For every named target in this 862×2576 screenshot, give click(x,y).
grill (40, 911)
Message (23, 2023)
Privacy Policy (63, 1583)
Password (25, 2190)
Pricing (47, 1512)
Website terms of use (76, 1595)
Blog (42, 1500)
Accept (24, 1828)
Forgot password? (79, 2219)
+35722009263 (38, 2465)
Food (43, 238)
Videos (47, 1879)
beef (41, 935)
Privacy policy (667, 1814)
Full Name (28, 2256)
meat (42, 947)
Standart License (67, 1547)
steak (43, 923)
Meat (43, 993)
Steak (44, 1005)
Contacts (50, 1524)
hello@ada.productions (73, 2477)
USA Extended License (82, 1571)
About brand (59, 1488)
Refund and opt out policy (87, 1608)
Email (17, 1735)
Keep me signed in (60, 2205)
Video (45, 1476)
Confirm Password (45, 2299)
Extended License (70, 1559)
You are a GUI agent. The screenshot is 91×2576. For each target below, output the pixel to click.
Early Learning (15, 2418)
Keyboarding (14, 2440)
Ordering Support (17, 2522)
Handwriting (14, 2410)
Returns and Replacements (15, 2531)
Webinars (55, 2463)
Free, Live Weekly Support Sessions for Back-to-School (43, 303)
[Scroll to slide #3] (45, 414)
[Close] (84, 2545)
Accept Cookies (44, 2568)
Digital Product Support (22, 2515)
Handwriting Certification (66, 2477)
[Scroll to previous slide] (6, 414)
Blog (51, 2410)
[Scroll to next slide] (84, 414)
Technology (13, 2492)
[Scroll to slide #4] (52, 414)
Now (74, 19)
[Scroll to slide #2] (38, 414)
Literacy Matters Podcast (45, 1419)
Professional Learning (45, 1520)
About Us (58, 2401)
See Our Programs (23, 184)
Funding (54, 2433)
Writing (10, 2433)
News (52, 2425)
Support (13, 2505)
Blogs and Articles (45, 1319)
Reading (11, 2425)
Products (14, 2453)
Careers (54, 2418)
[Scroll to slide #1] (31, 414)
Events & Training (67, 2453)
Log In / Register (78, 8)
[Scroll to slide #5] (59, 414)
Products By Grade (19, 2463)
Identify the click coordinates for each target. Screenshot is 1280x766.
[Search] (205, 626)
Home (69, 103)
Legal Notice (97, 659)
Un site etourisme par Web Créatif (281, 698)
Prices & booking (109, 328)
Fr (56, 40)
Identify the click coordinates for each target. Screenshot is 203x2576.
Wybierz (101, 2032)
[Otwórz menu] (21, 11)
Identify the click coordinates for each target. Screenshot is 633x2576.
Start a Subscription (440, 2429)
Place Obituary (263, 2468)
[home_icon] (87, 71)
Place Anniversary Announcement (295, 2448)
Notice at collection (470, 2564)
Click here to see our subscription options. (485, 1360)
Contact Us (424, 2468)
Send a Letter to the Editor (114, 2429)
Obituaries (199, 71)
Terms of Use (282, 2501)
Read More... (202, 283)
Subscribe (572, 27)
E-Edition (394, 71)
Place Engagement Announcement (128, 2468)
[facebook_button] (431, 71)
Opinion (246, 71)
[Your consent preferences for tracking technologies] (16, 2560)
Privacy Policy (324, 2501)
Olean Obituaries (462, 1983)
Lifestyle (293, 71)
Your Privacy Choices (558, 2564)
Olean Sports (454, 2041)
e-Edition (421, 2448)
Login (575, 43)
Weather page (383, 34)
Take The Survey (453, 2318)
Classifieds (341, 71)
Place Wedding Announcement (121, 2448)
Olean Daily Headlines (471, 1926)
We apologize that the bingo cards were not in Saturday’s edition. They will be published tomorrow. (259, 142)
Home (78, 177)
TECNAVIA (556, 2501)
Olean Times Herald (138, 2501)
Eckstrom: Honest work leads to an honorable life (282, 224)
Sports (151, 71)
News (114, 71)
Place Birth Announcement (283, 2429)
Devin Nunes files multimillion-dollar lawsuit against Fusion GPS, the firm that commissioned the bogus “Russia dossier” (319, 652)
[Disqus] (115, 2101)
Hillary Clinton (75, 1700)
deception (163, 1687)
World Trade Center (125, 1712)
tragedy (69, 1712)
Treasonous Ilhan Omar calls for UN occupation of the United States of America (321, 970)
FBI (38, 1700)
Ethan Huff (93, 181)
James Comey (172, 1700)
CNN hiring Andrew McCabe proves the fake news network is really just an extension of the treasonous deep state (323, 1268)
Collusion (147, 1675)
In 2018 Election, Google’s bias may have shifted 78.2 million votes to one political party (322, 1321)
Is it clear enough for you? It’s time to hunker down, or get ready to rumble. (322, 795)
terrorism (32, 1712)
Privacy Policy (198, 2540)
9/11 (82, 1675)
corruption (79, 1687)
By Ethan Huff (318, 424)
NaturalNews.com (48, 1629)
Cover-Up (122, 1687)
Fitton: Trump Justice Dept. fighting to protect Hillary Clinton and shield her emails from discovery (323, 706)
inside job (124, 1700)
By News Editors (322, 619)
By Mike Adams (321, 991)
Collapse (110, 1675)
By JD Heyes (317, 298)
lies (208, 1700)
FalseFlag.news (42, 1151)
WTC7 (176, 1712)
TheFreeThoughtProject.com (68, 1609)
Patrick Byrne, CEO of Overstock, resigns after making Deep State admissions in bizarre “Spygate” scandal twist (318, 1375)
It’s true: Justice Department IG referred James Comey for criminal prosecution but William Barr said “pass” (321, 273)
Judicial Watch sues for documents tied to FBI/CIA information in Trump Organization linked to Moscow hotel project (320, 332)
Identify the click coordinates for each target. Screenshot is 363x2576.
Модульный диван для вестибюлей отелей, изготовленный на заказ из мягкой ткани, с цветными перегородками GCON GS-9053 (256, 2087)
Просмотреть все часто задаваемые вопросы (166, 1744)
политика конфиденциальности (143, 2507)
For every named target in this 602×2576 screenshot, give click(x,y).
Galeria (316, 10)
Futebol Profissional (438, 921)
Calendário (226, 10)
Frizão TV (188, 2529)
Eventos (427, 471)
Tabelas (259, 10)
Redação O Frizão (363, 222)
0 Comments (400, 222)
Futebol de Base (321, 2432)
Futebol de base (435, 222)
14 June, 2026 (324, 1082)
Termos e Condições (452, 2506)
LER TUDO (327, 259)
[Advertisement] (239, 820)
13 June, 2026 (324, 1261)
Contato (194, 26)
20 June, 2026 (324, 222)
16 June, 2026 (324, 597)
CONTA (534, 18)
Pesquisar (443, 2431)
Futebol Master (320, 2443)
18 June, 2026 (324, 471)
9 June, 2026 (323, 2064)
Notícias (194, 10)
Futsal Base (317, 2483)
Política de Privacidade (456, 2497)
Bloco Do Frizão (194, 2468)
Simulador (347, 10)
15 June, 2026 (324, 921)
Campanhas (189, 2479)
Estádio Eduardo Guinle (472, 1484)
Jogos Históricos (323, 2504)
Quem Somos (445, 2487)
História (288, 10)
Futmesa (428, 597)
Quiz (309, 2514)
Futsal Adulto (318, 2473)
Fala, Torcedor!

*-*-*

Task statement
Your output must be an exact copy of every entry.

Response to the task
For every named target in this 862×2576 screenshot, give click(x,y).
grill (40, 911)
Message (23, 2023)
Privacy Policy (63, 1583)
Password (25, 2190)
Pricing (47, 1512)
Website terms of use (76, 1595)
Blog (42, 1500)
Accept (24, 1828)
Forgot password? (79, 2219)
+35722009263 (38, 2465)
Food (43, 238)
Videos (47, 1879)
beef (41, 935)
Privacy policy (667, 1814)
Full Name (28, 2256)
meat (42, 947)
Standart License (67, 1547)
steak (43, 923)
Meat (43, 993)
Steak (44, 1005)
Contacts (50, 1524)
hello@ada.productions (73, 2477)
USA Extended License (82, 1571)
About brand (59, 1488)
Refund and opt out policy (87, 1608)
Email (17, 1735)
Keep me signed in (60, 2205)
Video (45, 1476)
Confirm Password (45, 2299)
Extended License (70, 1559)
You are a GUI agent. The screenshot is 91×2576. For each target below, output the pixel to click.
Early Learning (15, 2418)
Keyboarding (14, 2440)
Ordering Support (17, 2522)
Handwriting (14, 2410)
Returns and Replacements (15, 2531)
Webinars (55, 2463)
Free, Live Weekly Support Sessions for Back-to-School (43, 303)
[Scroll to slide #3] (45, 414)
[Close] (84, 2545)
Accept Cookies (44, 2568)
Digital Product Support (22, 2515)
Handwriting Certification (66, 2477)
[Scroll to previous slide] (6, 414)
Blog (51, 2410)
[Scroll to next slide] (84, 414)
Technology (13, 2492)
[Scroll to slide #4] (52, 414)
Now (74, 19)
[Scroll to slide #2] (38, 414)
Literacy Matters Podcast (45, 1419)
Professional Learning (45, 1520)
About Us (58, 2401)
See Our Programs (23, 184)
Funding (54, 2433)
Writing (10, 2433)
News (52, 2425)
Support (13, 2505)
Blogs and Articles (45, 1319)
Reading (11, 2425)
Products (14, 2453)
Careers (54, 2418)
[Scroll to slide #1] (31, 414)
Events & Training (67, 2453)
Log In / Register (78, 8)
[Scroll to slide #5] (59, 414)
Products By Grade (19, 2463)
Identify the click coordinates for each target. Screenshot is 1280x766.
[Search] (205, 626)
Home (69, 103)
Legal Notice (97, 659)
Un site etourisme par Web Créatif (281, 698)
Prices & booking (109, 328)
Fr (56, 40)
Identify the click coordinates for each target. Screenshot is 203x2576.
Wybierz (101, 2032)
[Otwórz menu] (21, 11)
Identify the click coordinates for each target. Screenshot is 633x2576.
Start a Subscription (440, 2429)
Place Obituary (263, 2468)
[home_icon] (87, 71)
Place Anniversary Announcement (295, 2448)
Notice at collection (470, 2564)
Click here to see our subscription options. (485, 1360)
Contact Us (424, 2468)
Send a Letter to the Editor (114, 2429)
Obituaries (199, 71)
Terms of Use (282, 2501)
Read More... (202, 283)
Subscribe (572, 27)
E-Edition (394, 71)
Place Engagement Announcement (128, 2468)
[facebook_button] (431, 71)
Opinion (246, 71)
[Your consent preferences for tracking technologies] (16, 2560)
Privacy Policy (324, 2501)
Olean Obituaries (462, 1983)
Lifestyle (293, 71)
Your Privacy Choices (558, 2564)
Olean Sports (454, 2041)
e-Edition (421, 2448)
Login (575, 43)
Weather page (383, 34)
Take The Survey (453, 2318)
Classifieds (341, 71)
Place Wedding Announcement (121, 2448)
Olean Daily Headlines (471, 1926)
We apologize that the bingo cards were not in Saturday’s edition. They will be published tomorrow. (259, 142)
Home (78, 177)
TECNAVIA (556, 2501)
Olean Times Herald (138, 2501)
Eckstrom: Honest work leads to an honorable life (282, 224)
Sports (151, 71)
News (114, 71)
Place Birth Announcement (283, 2429)
Devin Nunes files multimillion-dollar lawsuit against Fusion GPS, the firm that commissioned the bogus “Russia dossier” (319, 652)
[Disqus] (115, 2101)
Hillary Clinton (75, 1700)
deception (163, 1687)
World Trade Center (125, 1712)
tragedy (69, 1712)
Treasonous Ilhan Omar calls for UN occupation of the United States of America (321, 970)
FBI (38, 1700)
Ethan Huff (93, 181)
James Comey (172, 1700)
CNN hiring Andrew McCabe proves the fake news network is really just an extension of the treasonous deep state (323, 1268)
Collusion (147, 1675)
In 2018 Election, Google’s bias may have shifted 78.2 million votes to one political party (322, 1321)
Is it clear enough for you? It’s time to hunker down, or get ready to rumble. (322, 795)
terrorism (32, 1712)
Privacy Policy (198, 2540)
9/11 (82, 1675)
corruption (79, 1687)
By Ethan Huff (318, 424)
NaturalNews.com (48, 1629)
Cover-Up (122, 1687)
Fitton: Trump Justice Dept. fighting to protect Hillary Clinton and shield her emails from discovery (323, 706)
inside job (124, 1700)
By News Editors (322, 619)
By Mike Adams (321, 991)
Collapse (110, 1675)
By JD Heyes (317, 298)
lies (208, 1700)
FalseFlag.news (42, 1151)
WTC7 (176, 1712)
TheFreeThoughtProject.com (68, 1609)
Patrick Byrne, CEO of Overstock, resigns after making Deep State admissions in bizarre “Spygate” scandal twist (318, 1375)
It’s true: Justice Department IG referred James Comey for criminal prosecution but William Barr said “pass” (321, 273)
Judicial Watch sues for documents tied to FBI/CIA information in Trump Organization linked to Moscow hotel project (320, 332)
Identify the click coordinates for each target. Screenshot is 363x2576.
Модульный диван для вестибюлей отелей, изготовленный на заказ из мягкой ткани, с цветными перегородками GCON GS-9053 (256, 2087)
Просмотреть все часто задаваемые вопросы (166, 1744)
политика конфиденциальности (143, 2507)
For every named target in this 602×2576 screenshot, give click(x,y).
Galeria (316, 10)
Futebol Profissional (438, 921)
Calendário (226, 10)
Frizão TV (188, 2529)
Eventos (427, 471)
Tabelas (259, 10)
Redação O Frizão (363, 222)
0 Comments (400, 222)
Futebol de Base (321, 2432)
Futebol de base (435, 222)
14 June, 2026 (324, 1082)
Termos e Condições (452, 2506)
LER TUDO (327, 259)
[Advertisement] (239, 820)
13 June, 2026 (324, 1261)
Contato (194, 26)
20 June, 2026 (324, 222)
16 June, 2026 (324, 597)
CONTA (534, 18)
Pesquisar (443, 2431)
Futebol Master (320, 2443)
18 June, 2026 (324, 471)
9 June, 2026 (323, 2064)
Notícias (194, 10)
Futsal Base (317, 2483)
Política de Privacidade (456, 2497)
Bloco Do Frizão (194, 2468)
Simulador (347, 10)
15 June, 2026 (324, 921)
Campanhas (189, 2479)
Estádio Eduardo Guinle (472, 1484)
Jogos Históricos (323, 2504)
Quem Somos (445, 2487)
História (288, 10)
Futmesa (428, 597)
Quiz (309, 2514)
Futsal Adulto (318, 2473)
Fala, Torcedor!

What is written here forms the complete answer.